**EXERCICE ÉCRIT 1**:
Indiquez pour chaque affirmation si elle concorde avec le texte sur les dirigeables, en répondant par oui ou non et en citant à l'identique les mots du texte qui permettent de trancher.
(a) Le Dixmude est présenté comme l'un des meilleurs zeppelins de la Première Guerre mondiale.
(b) L'auteur estime indispensable une étude complète impliquant le développement du dirigeable.
(c) Les moteurs des années 20 pourraient être remplacés par des moteurs plus légers.
**EXERCICE ÉCRIT 2**: Recopiez mot pour mot le passage du texte sur les dirigeables qui va de « Il serait intéressant » jusqu'à « ce long commentaire. » inclus.

Il serait intéressant de comparer un zeppelin performant (comme le Dixmude qui était un des meilleurs de la première guerre mondiale ou le Graf Zeppelin) avec un dirigeable ayant la même taille mais conçu avec les technologies modernes. Sans parler d’une étude complète qui imposerait de développer le dirigeable, on doit pouvoir trouver des formules pour estimer le remplacement des X tonnes de duralium par une quantité plus réduite de matériaux composites. Les 5 ou 6 gros moteurs des années 20 pourraient être remplacés par des moteurs bien plus légers et à performances égales la réduction de la consommation devrait réduire la masse de carburant emporté. A mon avis ce serait un bon moyen pour « démontrer » les capacités du dirigeable avec du concret plutôt que de ce fier aux données d’industriels qu’on soupçonne d’être trop optimiste.
Thibault PROUX
Bonjour Arpa,
Merci de ce long commentaire.

**DONNÉES FOURNIES**:

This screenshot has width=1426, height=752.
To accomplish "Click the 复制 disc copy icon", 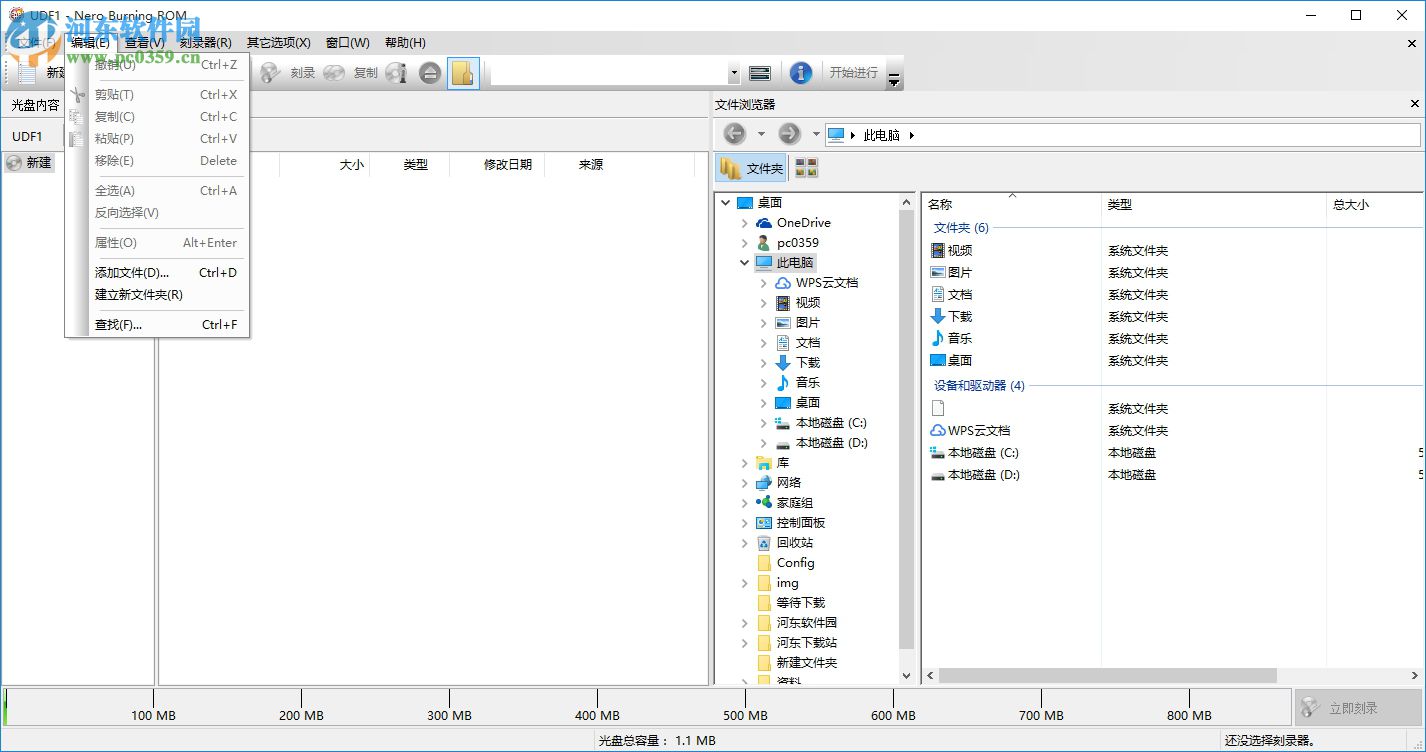I will click(332, 72).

**RÉPONSE ATTENDUE 1**:
(a) Oui : « comme le Dixmude qui était un des meilleurs de la première guerre mondiale ».
(b) Non : « Sans parler d’une étude complète qui imposerait de développer le dirigeable, on doit pouvoir trouver des formules ».
(c) Oui : « Les 5 ou 6 gros moteurs des années 20 pourraient être remplacés par des moteurs bien plus légers ».

**RÉPONSE ATTENDUE 2**:
Il serait intéressant de comparer un zeppelin performant (comme le Dixmude qui était un des meilleurs de la première guerre mondiale ou le Graf Zeppelin) avec un dirigeable ayant la même taille mais conçu avec les technologies modernes. Sans parler d’une étude complète qui imposerait de développer le dirigeable, on doit pouvoir trouver des formules pour estimer le remplacement des X tonnes de duralium par une quantité plus réduite de matériaux composites. Les 5 ou 6 gros moteurs des années 20 pourraient être remplacés par des moteurs bien plus légers et à performances égales la réduction de la consommation devrait réduire la masse de carburant emporté. A mon avis ce serait un bon moyen pour « démontrer » les capacités du dirigeable avec du concret plutôt que de ce fier aux données d’industriels qu’on soupçonne d’être trop optimiste.
Thibault PROUX
Bonjour Arpa,
Merci de ce long commentaire.